## [The problem]
Collect every line below that contains the word "link".

## [Dataset entries]

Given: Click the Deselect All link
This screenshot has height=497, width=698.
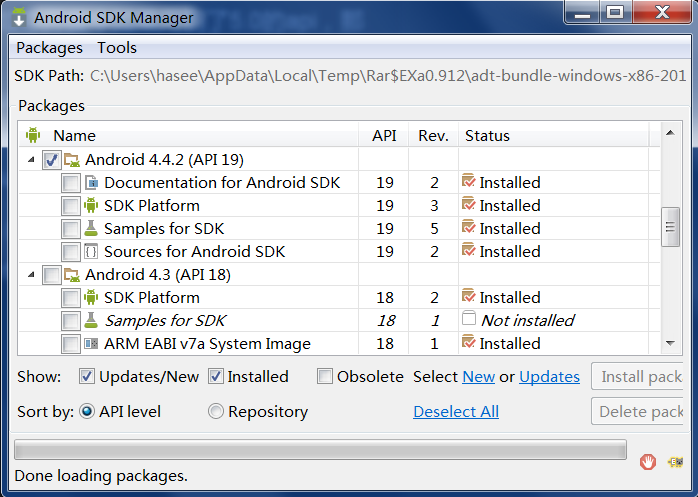Looking at the screenshot, I should (x=456, y=411).
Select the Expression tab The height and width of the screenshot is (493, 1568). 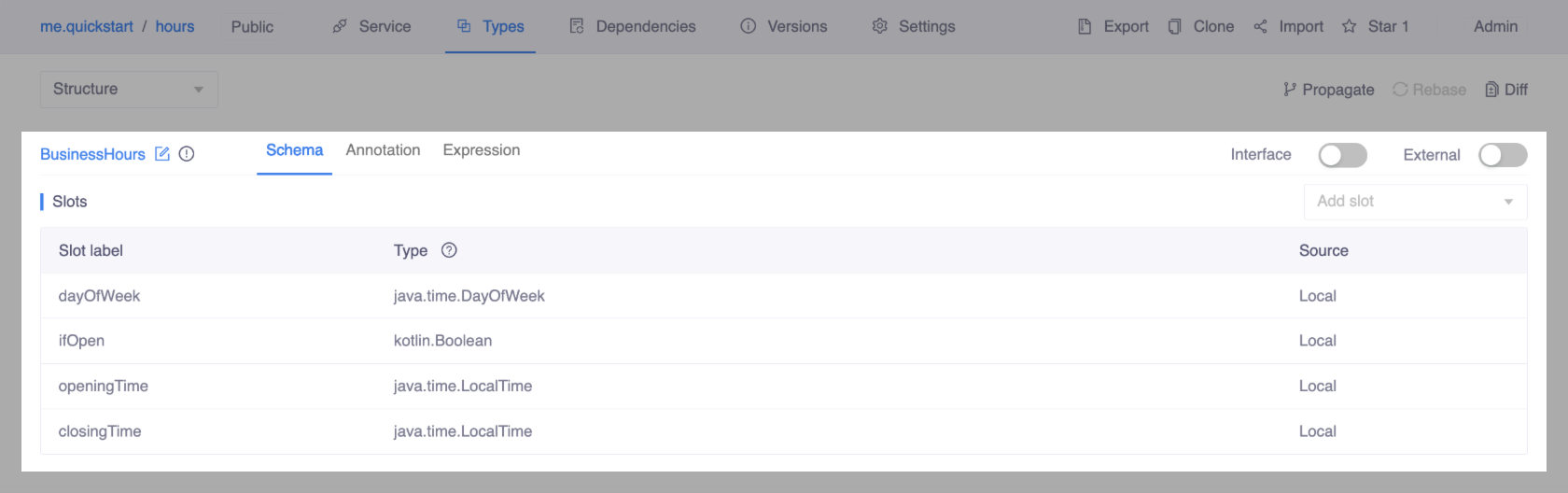coord(481,150)
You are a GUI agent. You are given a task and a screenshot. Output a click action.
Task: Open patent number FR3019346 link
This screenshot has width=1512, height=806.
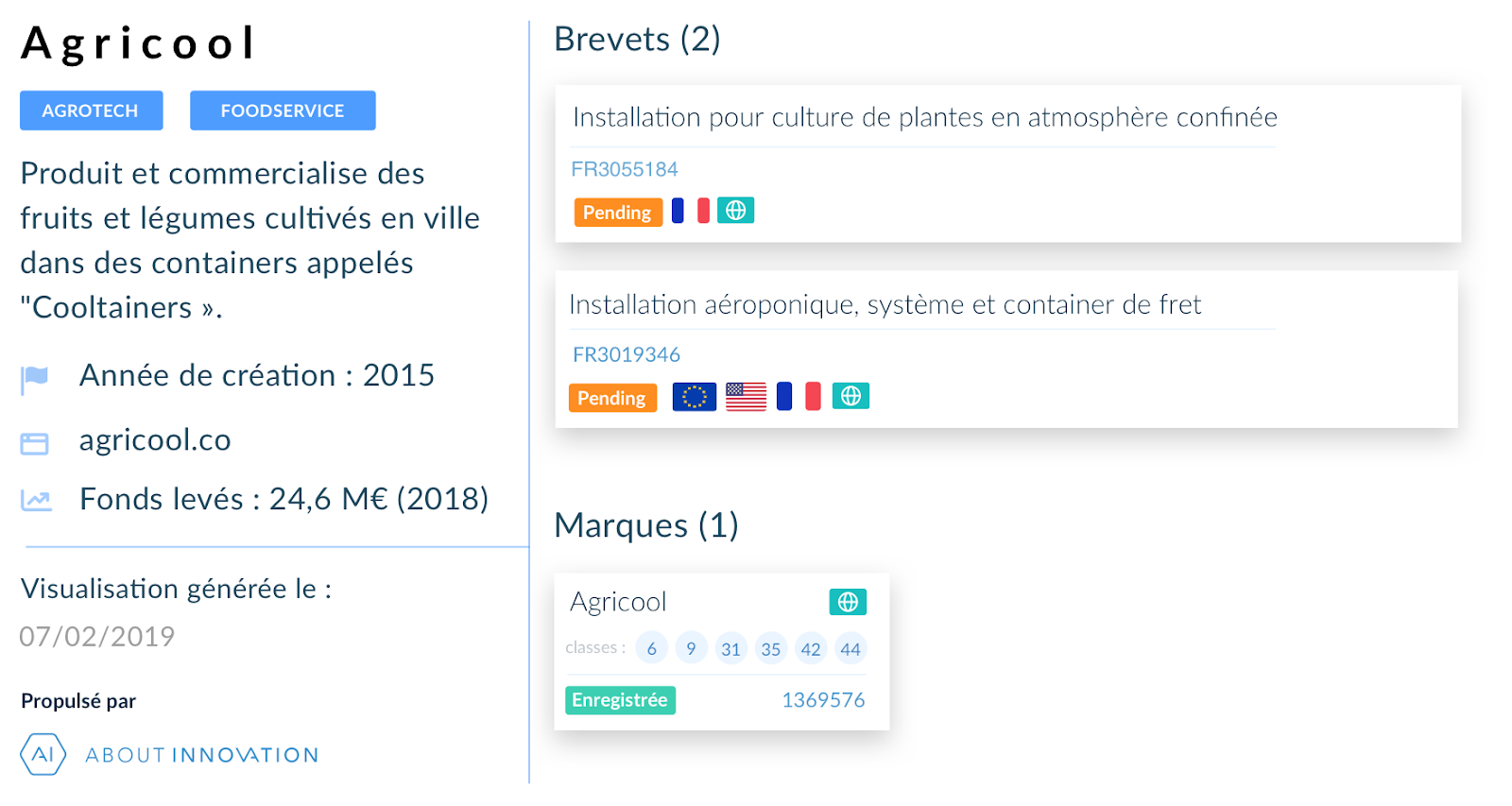point(627,354)
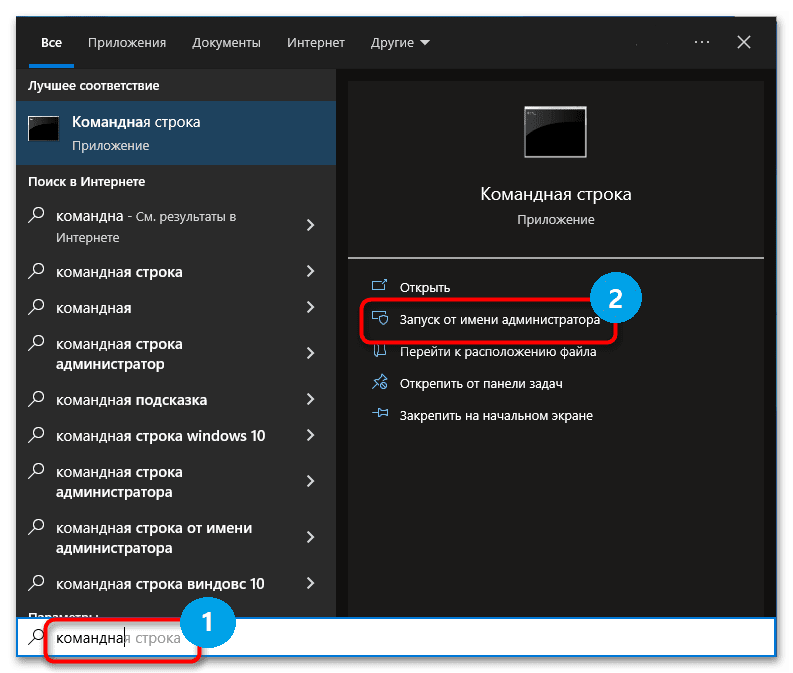Click the Открыть open icon

click(x=379, y=288)
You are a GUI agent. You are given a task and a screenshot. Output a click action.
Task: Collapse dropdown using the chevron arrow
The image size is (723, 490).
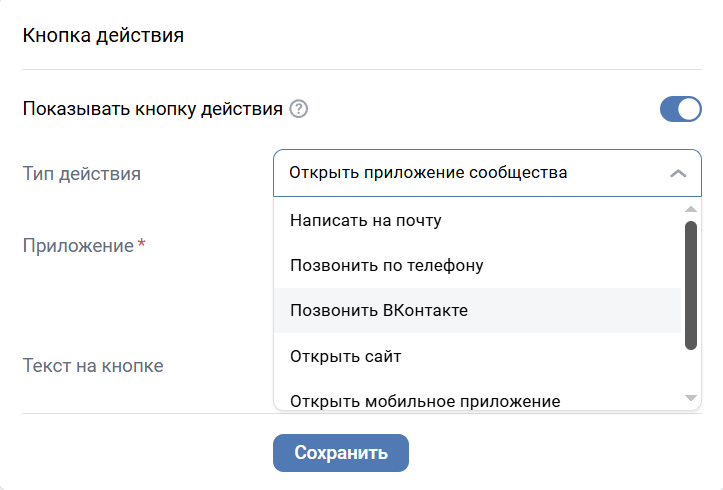678,173
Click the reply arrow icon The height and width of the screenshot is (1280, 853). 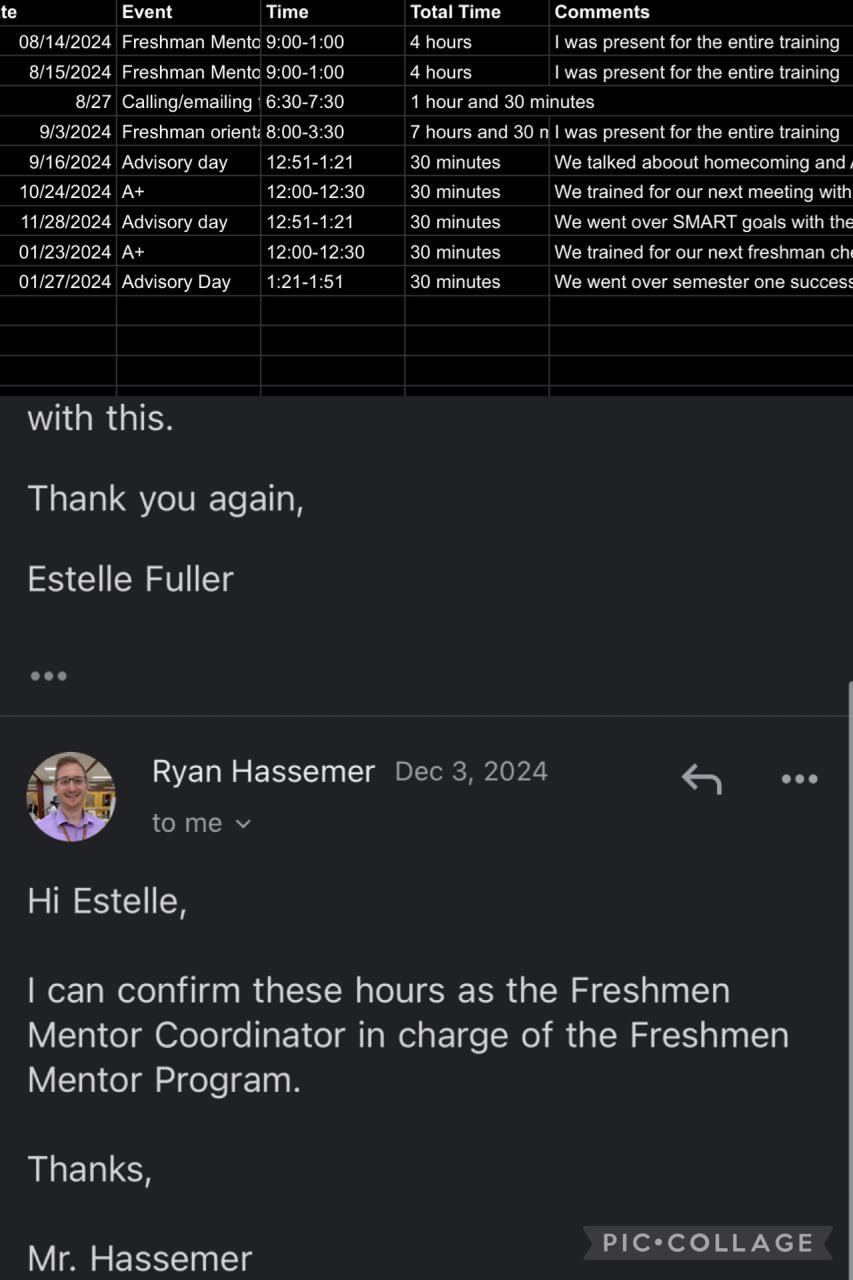click(x=701, y=778)
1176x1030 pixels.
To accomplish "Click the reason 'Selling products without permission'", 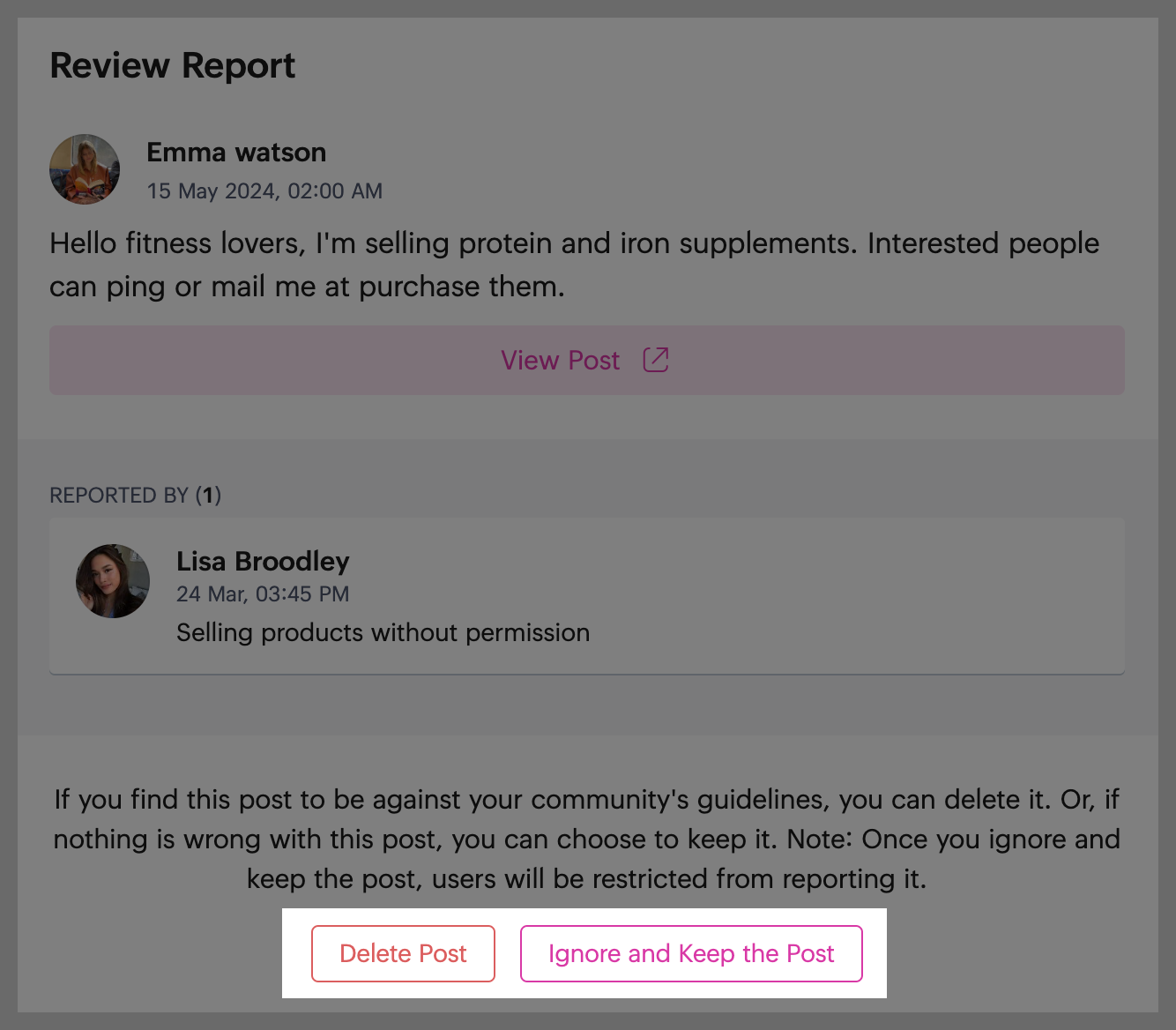I will 383,632.
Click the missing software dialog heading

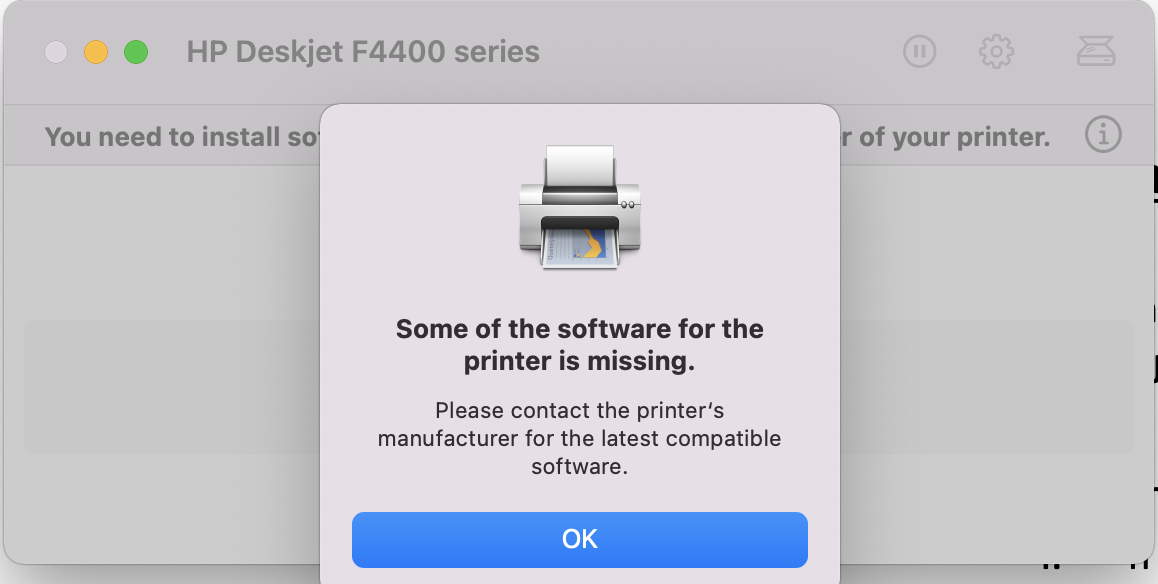pos(579,344)
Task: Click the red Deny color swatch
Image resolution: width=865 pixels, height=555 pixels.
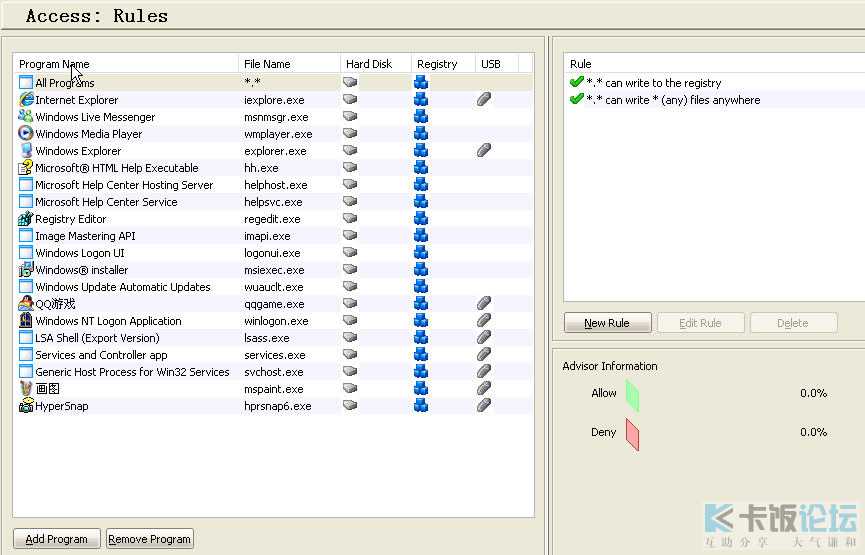Action: click(x=632, y=433)
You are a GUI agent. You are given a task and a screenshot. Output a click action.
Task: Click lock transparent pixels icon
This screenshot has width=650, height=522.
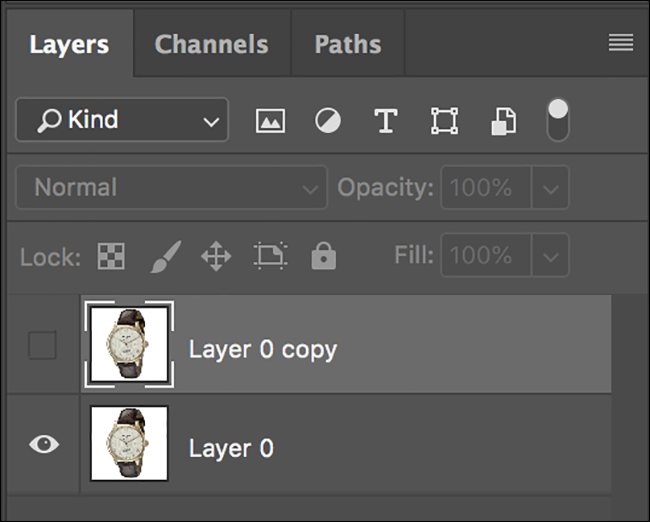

## [Response below]
Given: Click the Deselect All link
Task: Open patent number FR3019346 link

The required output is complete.